An Experiment in Improving Compressiblity
Alternate title: reduce your compressed file size with this one weird trick!
The obvious approach is to reach for a higher-performance compression algorithm, perhaps bzip2 or LZMA. But these algorithms can suffer from slow decompression speeds and are not generally supported in today's web browsers. For shipping compressed content on the web today, gzip is the only game in town.
So can we do better while staying within the confines of gzip?
One example of such a technique is zopfli. This is a gzip-compatible compressor designed to squeeze every last byte out of a file, and the project page quotes an average of around 5% smaller output than a standard
gzip -9. The tradeoff: compression can take 100 times longer or more to complete, although decompression speed remains the same. It is therefore highly unsuitable for on-demand compression applications, but extremely useful for delivery of web content that is compressed once and then transmitted many times.
Replacing my existing
gzip -9 compression with zopfli gives the following size reduction:
That's not earth-shattering, but it's not bad for a one-time payment of some extra cpu cycles! Inspired by the zopfli philosophy, I decided to look for other ways to burn cpu in exchange for better gzip compression.
The techniques underlying gzip are based on a sliding window approach. The algorithm considers only a partial chunk of its input at any one time, and the particulars of the file format limit the size of this window to a maximum of 32K. This means that if the input file contains similar chunks of code that happen to be spaced far apart, then gzip may not be able to take advantage of that similarity.
For arbitrary inputs there's nothing you can do about that, it's simply a limitation of the algorithm. But I'm dealing with code, and chunks of code can be safely moved around. So what would happen if we re-ordered the function definitions to put similar code closer together?
(If you squint, the underlying idea here is broadly similar to the way that bzip2 uses the Burrows-Wheeler Transform, which does no compression itself but which re-orders data to make subsequent compression work better. The trick of intuiting similarity by concatenating and compressing is not new either – see for example its application to linguistic analysis in Language Trees and Zipping.)
Since a naive pairwise comparison of all functions would be O(n^2), I used a sliding window approach similar to gzip's to keep the running time under control. The "--window-size" option limits the number of functions that will be considered at any one time. By making the window larger than the 32KB limit of gzip, it is still able to find similarities that would otherwise go un-utilised. Increasing the size of the window increases the running time, but can also improve the compressibility of the output.
To test it out, I used the existing emscripten-compiled programs from Alon's "Massive" benchmark suite. The results are summarized below as a function of cromulation window size:
The first thing to note is that at small window sizes, the script can actually make the program less compressible.

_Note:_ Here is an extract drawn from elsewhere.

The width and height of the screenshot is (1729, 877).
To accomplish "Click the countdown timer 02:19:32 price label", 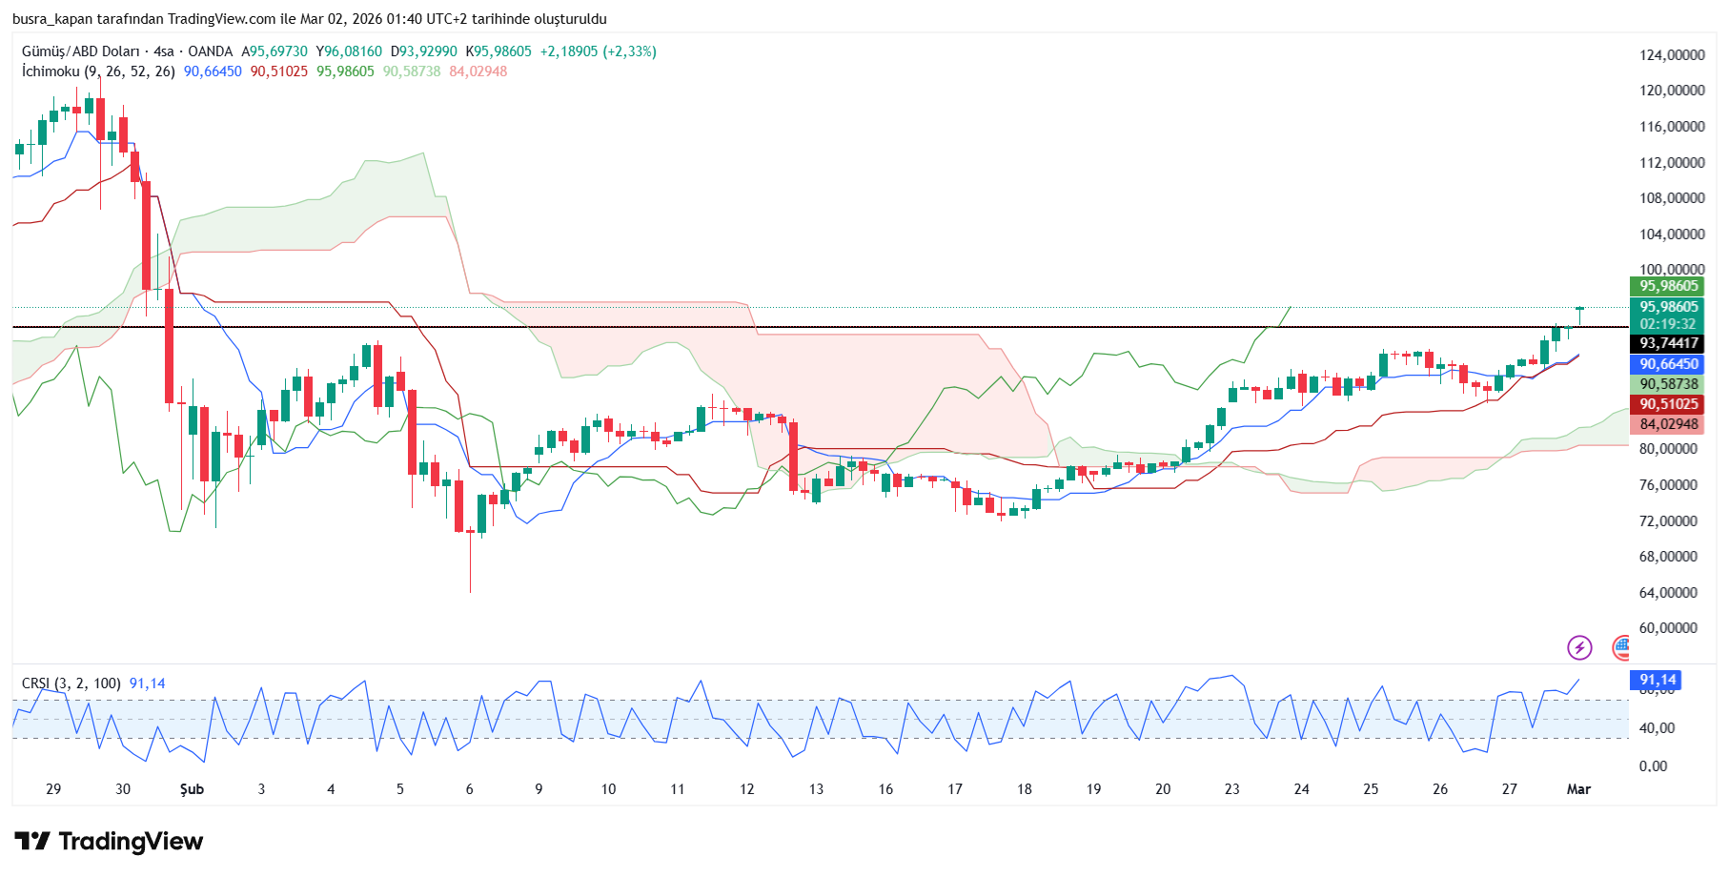I will coord(1668,324).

But as the window size increases, and each function definition is compared to a larger portion of the file to find potential similarities, the technique is able to reduce the final compressed file size for all four programs in this test.
The "box2d" and "lua.vm" programs are fairly small, around a few hundred kilobytes, and the potential gain in compressibility is correspondingly small since similar functions are already likely to be close together. "Poppler" and "sqlite" are larger at a few megabytes each, and show a modest but noticeable improvement of 1 to 2 percent from this approach.
Now here are the results for my current PyPy.js source file, for comparison:
That's more than a 10 percent reduction in compressed file size just by re-arranging the code – pretty neat for such a naive optimization!
I have a few theories about why the difference is so much more noticeable with PyPy.js:
- It has over 16 thousand function definitions, meaning lots of opportunities to find similarity and lots of room for small size savings to add up.
- PyPy aggressively inlines code during translation, meaning a higher likelihood of functions with a lot of similar code.
- The memory initialization data is split out into a separate file in this case, so function definitions make up a larger proportion of total file size.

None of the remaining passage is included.